(Source data)
=== Begin Enclosure ===
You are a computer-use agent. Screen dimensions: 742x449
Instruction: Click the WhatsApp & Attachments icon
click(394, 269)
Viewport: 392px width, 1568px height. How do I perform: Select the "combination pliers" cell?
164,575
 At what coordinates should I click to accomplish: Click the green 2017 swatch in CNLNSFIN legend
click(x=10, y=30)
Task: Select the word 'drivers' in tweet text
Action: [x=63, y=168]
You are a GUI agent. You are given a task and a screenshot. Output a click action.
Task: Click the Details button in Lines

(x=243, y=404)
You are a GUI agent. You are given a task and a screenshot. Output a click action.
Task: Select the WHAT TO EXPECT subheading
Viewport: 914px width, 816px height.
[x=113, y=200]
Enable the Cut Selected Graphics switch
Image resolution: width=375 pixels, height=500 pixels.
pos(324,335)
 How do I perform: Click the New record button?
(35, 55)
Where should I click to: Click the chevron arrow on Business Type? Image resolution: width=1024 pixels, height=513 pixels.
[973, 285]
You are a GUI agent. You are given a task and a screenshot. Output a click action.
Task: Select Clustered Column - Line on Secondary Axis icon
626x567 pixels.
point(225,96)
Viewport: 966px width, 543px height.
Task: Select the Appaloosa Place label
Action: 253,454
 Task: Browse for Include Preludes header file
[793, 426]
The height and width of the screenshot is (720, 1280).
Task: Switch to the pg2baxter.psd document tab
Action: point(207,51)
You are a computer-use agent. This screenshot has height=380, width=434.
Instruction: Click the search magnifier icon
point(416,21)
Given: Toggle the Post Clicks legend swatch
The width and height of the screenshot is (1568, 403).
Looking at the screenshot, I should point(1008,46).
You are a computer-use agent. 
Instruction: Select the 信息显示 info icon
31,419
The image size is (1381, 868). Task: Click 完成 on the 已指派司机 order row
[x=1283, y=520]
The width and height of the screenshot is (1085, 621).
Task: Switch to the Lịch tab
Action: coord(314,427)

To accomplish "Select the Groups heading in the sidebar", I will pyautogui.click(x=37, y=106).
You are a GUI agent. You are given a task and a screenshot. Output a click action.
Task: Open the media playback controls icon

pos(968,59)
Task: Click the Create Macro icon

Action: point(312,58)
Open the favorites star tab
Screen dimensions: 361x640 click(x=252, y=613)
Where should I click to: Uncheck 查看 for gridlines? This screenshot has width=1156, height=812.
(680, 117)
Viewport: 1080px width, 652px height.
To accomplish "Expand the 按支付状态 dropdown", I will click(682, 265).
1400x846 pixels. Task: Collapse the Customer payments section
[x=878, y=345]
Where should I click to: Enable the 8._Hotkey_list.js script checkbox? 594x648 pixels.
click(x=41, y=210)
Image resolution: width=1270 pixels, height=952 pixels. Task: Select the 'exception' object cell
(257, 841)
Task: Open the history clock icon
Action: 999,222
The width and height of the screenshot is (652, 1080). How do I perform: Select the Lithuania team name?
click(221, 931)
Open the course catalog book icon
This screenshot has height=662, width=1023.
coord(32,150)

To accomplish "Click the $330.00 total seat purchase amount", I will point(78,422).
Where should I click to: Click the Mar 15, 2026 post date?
=== End Enclosure ===
All of the data above should be reproduced word for word.

You are a computer-use agent. Screen dimensions: 742x449
Instruction: Click the WhatsApp & Attachments icon
click(394, 269)
Viewport: 392px width, 1568px height. How do I perform: Select the "combination pliers" cell?
164,575
 At what coordinates should I click to accomplish: Click the green 2017 swatch in CNLNSFIN legend
click(x=10, y=30)
Task: Select the word 'drivers' in tweet text
Action: [x=63, y=168]
You are a GUI agent. You are given a task and a screenshot. Output a click action.
Task: Click the Details button in Lines

(x=243, y=404)
You are a GUI agent. You are given a task and a screenshot. Output a click action.
Task: Select the WHAT TO EXPECT subheading
Viewport: 914px width, 816px height.
[x=113, y=200]
Enable the Cut Selected Graphics switch
Image resolution: width=375 pixels, height=500 pixels.
pos(324,335)
 How do I perform: Click the New record button?
(35, 55)
Where should I click to: Click the chevron arrow on Business Type? Image resolution: width=1024 pixels, height=513 pixels.
[973, 285]
You are a GUI agent. You are given a task and a screenshot. Output a click action.
Task: Select Clustered Column - Line on Secondary Axis icon
626x567 pixels.
point(225,96)
Viewport: 966px width, 543px height.
Task: Select the Appaloosa Place label
Action: 253,454
 Task: Browse for Include Preludes header file
[793, 426]
The height and width of the screenshot is (720, 1280).
Task: Switch to the pg2baxter.psd document tab
Action: point(207,51)
You are a computer-use agent. This screenshot has height=380, width=434.
Instruction: Click the search magnifier icon
point(416,21)
Given: Toggle the Post Clicks legend swatch
The width and height of the screenshot is (1568, 403).
Looking at the screenshot, I should point(1008,46).
You are a computer-use agent. 
Instruction: Select the 信息显示 info icon
31,419
The image size is (1381, 868). Task: Click 完成 on the 已指派司机 order row
[x=1283, y=520]
The width and height of the screenshot is (1085, 621).
Task: Switch to the Lịch tab
Action: coord(314,427)

To accomplish "Select the Groups heading in the sidebar", I will pyautogui.click(x=37, y=106).
You are a GUI agent. You are given a task and a screenshot. Output a click action.
Task: Open the media playback controls icon

pos(968,59)
Task: Click the Create Macro icon

Action: point(312,58)
Open the favorites star tab
Screen dimensions: 361x640 click(x=252, y=613)
Where should I click to: Uncheck 查看 for gridlines? This screenshot has width=1156, height=812.
(680, 117)
Viewport: 1080px width, 652px height.
To accomplish "Expand the 按支付状态 dropdown", I will click(682, 265).
1400x846 pixels. Task: Collapse the Customer payments section
[x=878, y=345]
Where should I click to: Enable the 8._Hotkey_list.js script checkbox? 594x648 pixels.
click(x=41, y=210)
Image resolution: width=1270 pixels, height=952 pixels. Task: Select the 'exception' object cell
(257, 841)
Task: Open the history clock icon
Action: 999,222
The width and height of the screenshot is (652, 1080). How do I perform: Select the Lithuania team name?
click(221, 931)
Open the course catalog book icon
This screenshot has height=662, width=1023.
coord(32,150)

To accomplish "Click the $330.00 total seat purchase amount", I will point(78,422).
Where should I click to: Click the Mar 15, 2026 post date?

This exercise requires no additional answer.